> What is being asked
Take the entries below and print, exactly, the stretch from the line containing "april 2022 (151, 501)" through the line containing "juni 2019 (150, 856)", both included.

> Dataset entries

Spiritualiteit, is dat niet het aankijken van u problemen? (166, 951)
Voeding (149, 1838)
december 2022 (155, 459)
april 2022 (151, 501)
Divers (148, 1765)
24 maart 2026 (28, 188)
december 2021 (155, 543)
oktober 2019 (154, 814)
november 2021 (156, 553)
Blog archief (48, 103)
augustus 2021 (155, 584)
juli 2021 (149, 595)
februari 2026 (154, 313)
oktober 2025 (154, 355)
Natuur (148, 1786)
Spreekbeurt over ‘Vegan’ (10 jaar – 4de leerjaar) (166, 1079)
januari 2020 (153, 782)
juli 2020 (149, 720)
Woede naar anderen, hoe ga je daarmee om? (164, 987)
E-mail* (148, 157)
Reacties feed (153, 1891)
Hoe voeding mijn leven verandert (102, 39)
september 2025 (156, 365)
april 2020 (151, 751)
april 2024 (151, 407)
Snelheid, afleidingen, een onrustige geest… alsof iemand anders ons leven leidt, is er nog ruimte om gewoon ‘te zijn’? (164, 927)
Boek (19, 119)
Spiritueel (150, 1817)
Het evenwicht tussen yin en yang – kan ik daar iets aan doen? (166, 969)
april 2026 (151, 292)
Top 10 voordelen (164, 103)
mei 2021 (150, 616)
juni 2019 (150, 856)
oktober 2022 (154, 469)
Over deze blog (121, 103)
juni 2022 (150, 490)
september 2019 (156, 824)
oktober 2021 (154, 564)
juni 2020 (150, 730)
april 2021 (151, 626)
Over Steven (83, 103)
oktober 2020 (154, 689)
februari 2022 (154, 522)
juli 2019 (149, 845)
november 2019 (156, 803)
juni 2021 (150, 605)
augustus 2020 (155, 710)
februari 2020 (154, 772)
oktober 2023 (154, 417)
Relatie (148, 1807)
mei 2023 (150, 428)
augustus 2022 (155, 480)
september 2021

> Exercise solution
april 2022 (151, 501)
Divers (148, 1765)
24 maart 2026 (28, 188)
december 2021 (155, 543)
oktober 2019 (154, 814)
november 2021 (156, 553)
Blog archief (48, 103)
augustus 2021 (155, 584)
juli 2021 (149, 595)
februari 2026 (154, 313)
oktober 2025 (154, 355)
Natuur (148, 1786)
Spreekbeurt over ‘Vegan’ (10 jaar – 4de leerjaar) (166, 1079)
januari 2020 (153, 782)
juli 2020 (149, 720)
Woede naar anderen, hoe ga je daarmee om? (164, 987)
E-mail* (148, 157)
Reacties feed (153, 1891)
Hoe voeding mijn leven verandert (102, 39)
september 2025 (156, 365)
april 2020 (151, 751)
april 2024 (151, 407)
Snelheid, afleidingen, een onrustige geest… alsof iemand anders ons leven leidt, is er nog ruimte om gewoon ‘te zijn’? (164, 927)
Boek (19, 119)
Spiritueel (150, 1817)
Het evenwicht tussen yin en yang – kan ik daar iets aan doen? (166, 969)
april 2026 (151, 292)
Top 10 voordelen (164, 103)
mei 2021 (150, 616)
juni 2019 (150, 856)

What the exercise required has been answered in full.